Stored listing
┌──
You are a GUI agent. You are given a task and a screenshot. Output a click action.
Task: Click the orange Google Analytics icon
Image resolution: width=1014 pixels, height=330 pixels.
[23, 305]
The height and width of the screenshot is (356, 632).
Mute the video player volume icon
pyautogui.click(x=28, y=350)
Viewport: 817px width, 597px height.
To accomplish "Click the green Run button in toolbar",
└──
**AIM OF THE EXERCISE**
Rewrite the whole listing above, requests included, and shift every coordinate in the answers up by 98.

**WRITTEN RESPONSE**
You are a GUI agent. You are given a task and a screenshot. Output a click action.
Task: Click the orange Google Analytics icon
Image resolution: width=1014 pixels, height=330 pixels.
[121, 403]
The height and width of the screenshot is (356, 632).
Mute the video player volume icon
pyautogui.click(x=126, y=448)
Viewport: 817px width, 597px height.
To accomplish "Click the green Run button in toolbar",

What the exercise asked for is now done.